I thought that the "computed goto" might be because the table above is of offsets, not direct pointers to code. However, the same code compiled with gcc
(which does use straight pointers) is about the same:
if(r9 <= 5) { goto ( *(0x10a7c + (r9 << 2)));
The same source code as the above was compiled (also with gcc) for Pentium (Solaris/X86, though the compiler for Linux/X86 is very similar). The beginning of main disassembles as follows:
main() 80488f0: 55 pushl %ebp 80488f1: 8b ec movl %esp,%ebp 80488f3: 8b 45 08 movl 8(%ebp),%eax 80488f6: 05 fe ff ff ff addl $0xfffffffe,%eax 80488fb: 3d 05 00 00 00 cmpl $0x5,%eax 8048900: 76 76 jbe 0x76 <8048978> 8048902: 68 a0 9b 04 08 pushl $0x8049ba0 8048907: e8 c8 fe ff ff call 0xfffffec8 ... 8048978: ff 24 85 e8 89 04 08 jmp *134515176(,%eax,4)

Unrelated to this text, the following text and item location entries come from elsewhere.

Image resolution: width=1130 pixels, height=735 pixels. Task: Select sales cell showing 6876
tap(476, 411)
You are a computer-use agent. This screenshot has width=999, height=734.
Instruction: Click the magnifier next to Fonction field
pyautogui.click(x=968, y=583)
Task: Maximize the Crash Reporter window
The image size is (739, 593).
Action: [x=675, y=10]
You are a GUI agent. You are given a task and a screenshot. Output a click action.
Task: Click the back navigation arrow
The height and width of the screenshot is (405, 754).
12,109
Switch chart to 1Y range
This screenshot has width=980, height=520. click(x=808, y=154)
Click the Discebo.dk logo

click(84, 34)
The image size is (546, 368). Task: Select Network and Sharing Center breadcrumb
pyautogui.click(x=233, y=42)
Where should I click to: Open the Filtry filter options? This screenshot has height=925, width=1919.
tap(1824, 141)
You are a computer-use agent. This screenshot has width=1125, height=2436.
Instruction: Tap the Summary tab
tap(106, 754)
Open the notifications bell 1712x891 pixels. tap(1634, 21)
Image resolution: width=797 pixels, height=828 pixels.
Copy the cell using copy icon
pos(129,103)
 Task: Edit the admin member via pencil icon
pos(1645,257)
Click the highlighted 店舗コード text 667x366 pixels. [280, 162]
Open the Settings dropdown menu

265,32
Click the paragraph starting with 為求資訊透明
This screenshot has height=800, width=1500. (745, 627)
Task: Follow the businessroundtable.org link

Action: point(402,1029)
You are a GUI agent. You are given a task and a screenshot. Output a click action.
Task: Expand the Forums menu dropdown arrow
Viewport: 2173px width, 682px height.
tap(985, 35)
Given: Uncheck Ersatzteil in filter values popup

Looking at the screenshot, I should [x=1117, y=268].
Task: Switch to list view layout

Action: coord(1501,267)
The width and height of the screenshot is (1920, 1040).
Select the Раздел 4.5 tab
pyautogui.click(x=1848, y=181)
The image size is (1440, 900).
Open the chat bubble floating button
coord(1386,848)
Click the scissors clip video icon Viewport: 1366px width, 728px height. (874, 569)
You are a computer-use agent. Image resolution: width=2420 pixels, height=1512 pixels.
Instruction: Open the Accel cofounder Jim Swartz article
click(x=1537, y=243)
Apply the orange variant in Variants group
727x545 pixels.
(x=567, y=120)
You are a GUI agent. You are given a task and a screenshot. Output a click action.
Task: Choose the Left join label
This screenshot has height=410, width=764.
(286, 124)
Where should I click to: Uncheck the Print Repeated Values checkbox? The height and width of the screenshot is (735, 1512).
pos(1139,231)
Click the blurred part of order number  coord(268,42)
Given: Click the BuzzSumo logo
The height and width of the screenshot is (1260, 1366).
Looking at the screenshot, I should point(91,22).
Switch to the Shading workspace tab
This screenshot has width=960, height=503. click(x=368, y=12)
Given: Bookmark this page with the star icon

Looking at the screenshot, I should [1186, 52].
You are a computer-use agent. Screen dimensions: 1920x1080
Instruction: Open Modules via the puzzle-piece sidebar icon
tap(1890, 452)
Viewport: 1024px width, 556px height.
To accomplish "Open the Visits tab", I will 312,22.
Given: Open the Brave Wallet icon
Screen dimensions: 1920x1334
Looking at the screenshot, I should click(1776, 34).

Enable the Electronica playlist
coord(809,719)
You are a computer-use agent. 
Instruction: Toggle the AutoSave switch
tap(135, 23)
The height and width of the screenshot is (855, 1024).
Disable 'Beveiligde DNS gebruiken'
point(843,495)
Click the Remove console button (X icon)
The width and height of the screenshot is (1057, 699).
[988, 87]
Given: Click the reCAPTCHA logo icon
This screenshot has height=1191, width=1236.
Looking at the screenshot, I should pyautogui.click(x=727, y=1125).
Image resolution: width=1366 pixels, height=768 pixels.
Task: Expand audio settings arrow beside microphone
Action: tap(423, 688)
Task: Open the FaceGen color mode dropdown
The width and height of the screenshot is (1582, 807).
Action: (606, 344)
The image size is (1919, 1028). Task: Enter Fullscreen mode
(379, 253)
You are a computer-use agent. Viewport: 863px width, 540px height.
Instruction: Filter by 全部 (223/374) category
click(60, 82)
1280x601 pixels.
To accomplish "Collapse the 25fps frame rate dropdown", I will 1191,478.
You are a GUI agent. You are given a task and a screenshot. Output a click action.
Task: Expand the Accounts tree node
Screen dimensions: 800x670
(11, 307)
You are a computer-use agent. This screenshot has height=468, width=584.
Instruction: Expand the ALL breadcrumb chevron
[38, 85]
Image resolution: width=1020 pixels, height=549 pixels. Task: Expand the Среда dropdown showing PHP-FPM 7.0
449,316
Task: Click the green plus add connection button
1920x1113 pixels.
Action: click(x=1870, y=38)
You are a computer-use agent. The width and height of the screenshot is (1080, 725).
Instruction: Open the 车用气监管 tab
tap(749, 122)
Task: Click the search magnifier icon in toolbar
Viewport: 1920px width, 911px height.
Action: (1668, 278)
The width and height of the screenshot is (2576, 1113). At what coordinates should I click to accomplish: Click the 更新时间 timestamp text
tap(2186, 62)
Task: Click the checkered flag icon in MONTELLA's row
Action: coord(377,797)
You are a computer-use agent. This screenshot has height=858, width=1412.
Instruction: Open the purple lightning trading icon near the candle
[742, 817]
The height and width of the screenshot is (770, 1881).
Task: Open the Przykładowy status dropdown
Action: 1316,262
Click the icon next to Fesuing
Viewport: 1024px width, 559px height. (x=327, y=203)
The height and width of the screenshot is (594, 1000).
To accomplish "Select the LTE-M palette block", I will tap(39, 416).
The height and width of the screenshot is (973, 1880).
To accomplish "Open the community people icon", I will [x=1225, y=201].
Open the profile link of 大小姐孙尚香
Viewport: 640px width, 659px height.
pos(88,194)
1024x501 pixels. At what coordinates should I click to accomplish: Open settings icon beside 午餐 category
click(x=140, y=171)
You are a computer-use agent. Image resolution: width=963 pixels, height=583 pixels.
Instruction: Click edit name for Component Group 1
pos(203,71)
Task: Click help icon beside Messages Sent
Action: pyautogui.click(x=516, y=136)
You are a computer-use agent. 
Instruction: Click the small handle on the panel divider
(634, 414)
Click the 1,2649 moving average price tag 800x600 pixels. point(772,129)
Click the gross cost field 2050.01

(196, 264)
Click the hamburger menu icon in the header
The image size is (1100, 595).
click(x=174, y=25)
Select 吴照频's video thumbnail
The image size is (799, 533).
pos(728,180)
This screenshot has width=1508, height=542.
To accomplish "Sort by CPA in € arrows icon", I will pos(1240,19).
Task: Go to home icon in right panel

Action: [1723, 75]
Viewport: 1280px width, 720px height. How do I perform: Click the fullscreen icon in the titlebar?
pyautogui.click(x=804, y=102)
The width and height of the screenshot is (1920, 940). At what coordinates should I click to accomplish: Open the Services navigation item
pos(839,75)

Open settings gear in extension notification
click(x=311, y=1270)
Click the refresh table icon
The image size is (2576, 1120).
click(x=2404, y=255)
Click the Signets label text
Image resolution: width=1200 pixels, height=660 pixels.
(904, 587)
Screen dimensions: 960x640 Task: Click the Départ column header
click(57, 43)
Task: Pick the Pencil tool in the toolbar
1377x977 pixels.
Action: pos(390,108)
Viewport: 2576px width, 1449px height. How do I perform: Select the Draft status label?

The decompiled output for the start of main is
/* DEST BLOCK NOT FOUND: 08048978 -> 080487d4 */ /* Procedure: 0x080488F0 - 0x0804898F * Argument size: 4 * Local size: 0 * Save regs size: 0 */ main(A8) /* unknown */ void A8; { eax = A8 + -2; if(eax > 5) { printf(0x8049ba0); return(0); printf(0x8049b58); esp = ebp; return(0); printf(0x8049b64); esp = ebp; return(0); printf(0x8049b70); esp = ebp; ... } goto *(eax * 4 + 0x80489e8)[L08048914, L08048928, L0804893c, L08048950, L08048964, L0804897f, ]goto ( *(eax * 4 + 0x80489e8));Again, the indirect jump becomes a sort of "computed goto", but this time the possible destination labels are given. Unfortunately, the labels are missing from the code, and it would have been nice to see an actual switch statement.